Help for Durban biker after near-death accident
Funds have been raised to help a Durban endurance racer‚ who had a near death accident‚ with his recovery and journey to achieving gold at Roof of Africa motorbike race in Lesotho.
Timothy Hay‚ 35‚ of Ballito‚ spent more than a month in hospital following an accident in January.
Hay directs and produces the show Journey to the Roof — where he rides and films the epic adventures that Journey to the Roof team endure‚ documenting all the challenges and obstacles they face in their training for Roof of Africa — an endurance race in Lesotho.
The show has been aired on Two Wheels on Supersport.
Hay’s sister‚ Carey‚ set up a GoFundMe page to raise money to assist with the loss of income and the months of rehabilitation and recovery.
During a shoot in January Hay was travelling around Cape Town when he was flung through the window of the vehicle when they hit a drain bridge.
“The car rolled to the right and the roof landed on my stomach or pelvis area‚ pinning me between the car and the ground.
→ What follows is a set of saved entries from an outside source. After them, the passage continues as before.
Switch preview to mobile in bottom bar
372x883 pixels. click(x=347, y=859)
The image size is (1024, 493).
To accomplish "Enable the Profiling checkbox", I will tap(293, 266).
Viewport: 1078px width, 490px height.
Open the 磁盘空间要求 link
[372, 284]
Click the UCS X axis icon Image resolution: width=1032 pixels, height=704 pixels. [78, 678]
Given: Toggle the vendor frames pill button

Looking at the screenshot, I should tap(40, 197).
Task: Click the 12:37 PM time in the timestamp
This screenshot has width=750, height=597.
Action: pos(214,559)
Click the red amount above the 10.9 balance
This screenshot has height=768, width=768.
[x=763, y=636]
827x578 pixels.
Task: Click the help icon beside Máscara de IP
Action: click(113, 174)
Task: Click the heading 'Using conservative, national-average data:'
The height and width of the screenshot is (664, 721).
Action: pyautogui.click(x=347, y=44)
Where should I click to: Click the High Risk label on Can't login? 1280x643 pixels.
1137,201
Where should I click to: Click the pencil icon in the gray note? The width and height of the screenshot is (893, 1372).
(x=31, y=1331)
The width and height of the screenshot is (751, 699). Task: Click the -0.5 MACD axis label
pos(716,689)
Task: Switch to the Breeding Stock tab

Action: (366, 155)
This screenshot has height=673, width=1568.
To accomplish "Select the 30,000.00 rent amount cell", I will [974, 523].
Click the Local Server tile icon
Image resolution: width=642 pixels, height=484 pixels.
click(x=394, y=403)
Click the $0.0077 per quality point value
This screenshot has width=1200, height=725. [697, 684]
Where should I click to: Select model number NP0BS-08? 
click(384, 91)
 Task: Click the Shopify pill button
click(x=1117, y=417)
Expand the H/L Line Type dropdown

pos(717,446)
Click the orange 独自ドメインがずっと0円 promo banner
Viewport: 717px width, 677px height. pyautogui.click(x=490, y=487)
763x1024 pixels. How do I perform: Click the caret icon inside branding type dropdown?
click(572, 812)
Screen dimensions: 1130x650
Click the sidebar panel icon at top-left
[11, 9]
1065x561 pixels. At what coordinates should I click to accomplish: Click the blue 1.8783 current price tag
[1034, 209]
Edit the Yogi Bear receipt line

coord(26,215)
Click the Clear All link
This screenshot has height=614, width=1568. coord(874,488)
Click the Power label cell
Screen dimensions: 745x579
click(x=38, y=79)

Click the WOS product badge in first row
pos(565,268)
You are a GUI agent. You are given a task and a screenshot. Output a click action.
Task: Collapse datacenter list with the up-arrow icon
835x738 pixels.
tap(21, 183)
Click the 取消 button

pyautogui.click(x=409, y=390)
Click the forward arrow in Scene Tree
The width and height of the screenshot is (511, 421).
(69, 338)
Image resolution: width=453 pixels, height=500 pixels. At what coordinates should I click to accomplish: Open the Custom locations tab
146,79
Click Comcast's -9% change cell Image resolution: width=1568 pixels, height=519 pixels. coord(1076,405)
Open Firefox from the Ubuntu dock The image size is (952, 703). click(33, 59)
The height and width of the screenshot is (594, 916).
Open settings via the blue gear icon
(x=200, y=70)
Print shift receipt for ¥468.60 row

Lucky we were in convoy and others helped lift the van off me and drag me out. I was not in a good way‚ [in] severe pain and I was slipping away with every breath I held on to.
“The ambulance was about an hour away so all I could do was mentally prepare myself while everyone tried to keep me awake‚” said Hay.
He was taken to a state hospital in Clanwilliam in the Western Cape‚ as he has no medical aid‚ and was later transferred to Durbanville mediclinic because of the severity of his injuries.
Hay said after his uncle paid R100,000 he underwent a three-hour operation to repair a ruptured bowel and doctors removed part of his severed colon‚ amongst other things.
“My pelvis was fractured in two places but they could only work on that at a later stage. First priority was my abdominal injuries and starting on medication to control the infection. After the first op I woke up in a daze. The next few days were hell and I just felt dizzy the entire time‚” he said.
Early last month he underwent his second operation to correct his pelvis.
“I thought this was the turning point and that I was on the road to recovery. I was out my bed and sitting in the chair the very next day. I was so relieved that I was finally healing and on my journey to recovery.”
But a scan and blood tests showed his infection count was high‚ fluid had filled his lungs and had partially collapsed and he had inflammation in his abdomen.
After going back to theatre‚ he was finally on the road to recovery and discharged from hospital last week.
“If it wasn't for all the prayers and help from my amazing family and girlfriend‚ Nicole Pearson I would never have got as for as I did.”
He said three years of training for the Roof of Africa motorbike endurance race‚ which he has received bronze and silver finishes‚ played a big part on his focus of the finish line.
“This experience has put life in perspective and I am truly grateful to God for a second chance at life‚” said Hay.